Instructions to follow: Copy the rows from the line with "Screen dimensions: 1351x622" to the line with "pos(758,78)" word for word, and leave the pictures out.

Records shown:
>>>

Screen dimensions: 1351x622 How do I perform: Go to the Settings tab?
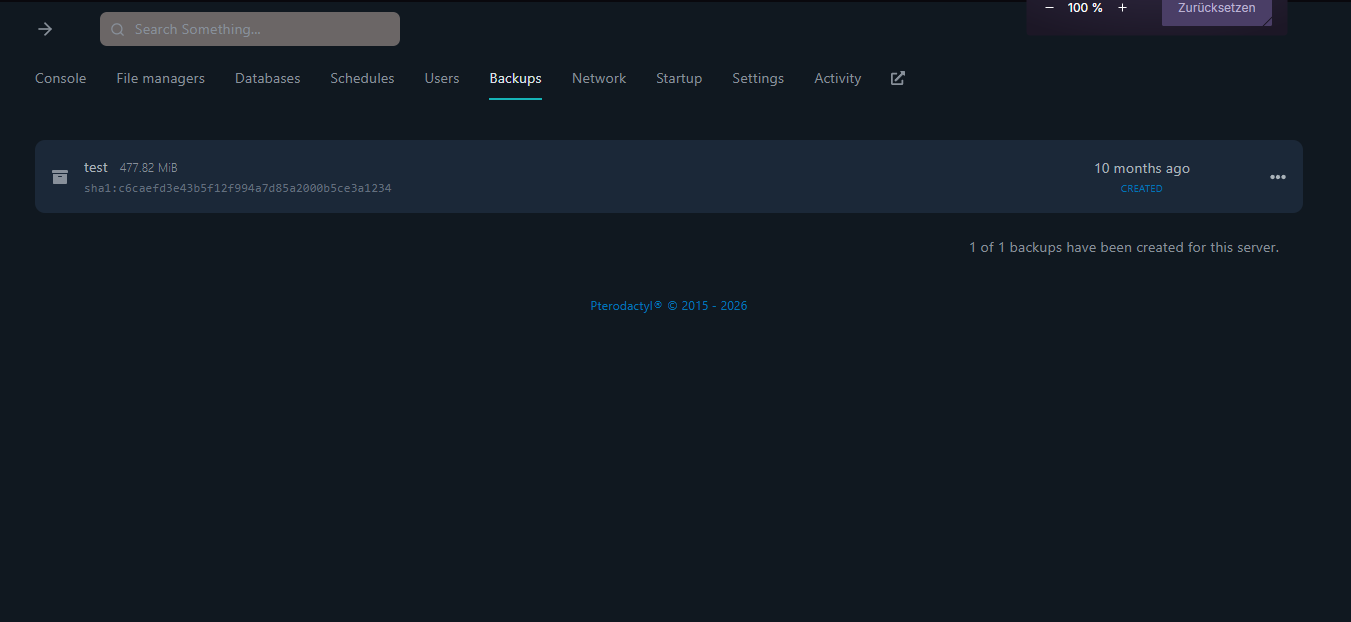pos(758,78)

<<<
>>>

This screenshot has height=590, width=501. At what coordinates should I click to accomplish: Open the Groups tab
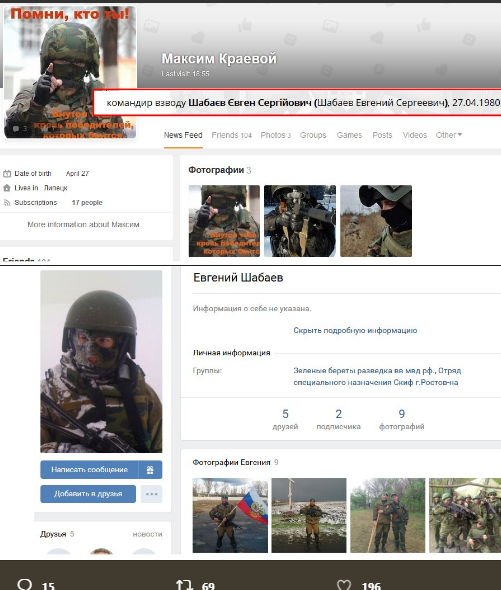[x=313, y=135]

<<<
>>>

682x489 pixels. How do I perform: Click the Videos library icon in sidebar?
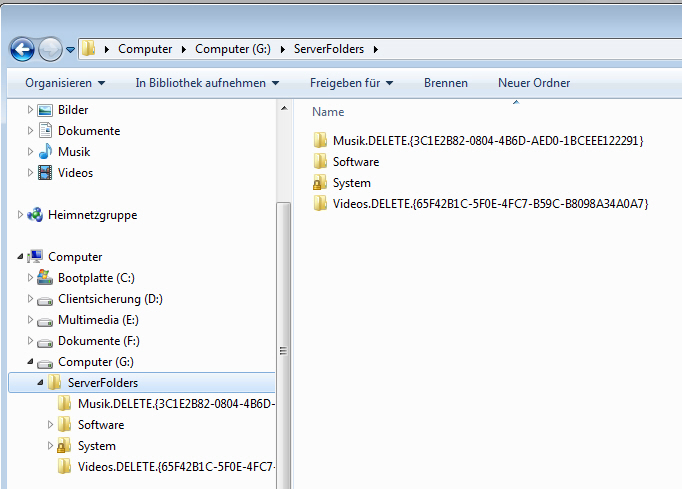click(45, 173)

<<<

Exercise output:
Screen dimensions: 1351x622 How do I perform: Go to the Settings tab?
pos(758,78)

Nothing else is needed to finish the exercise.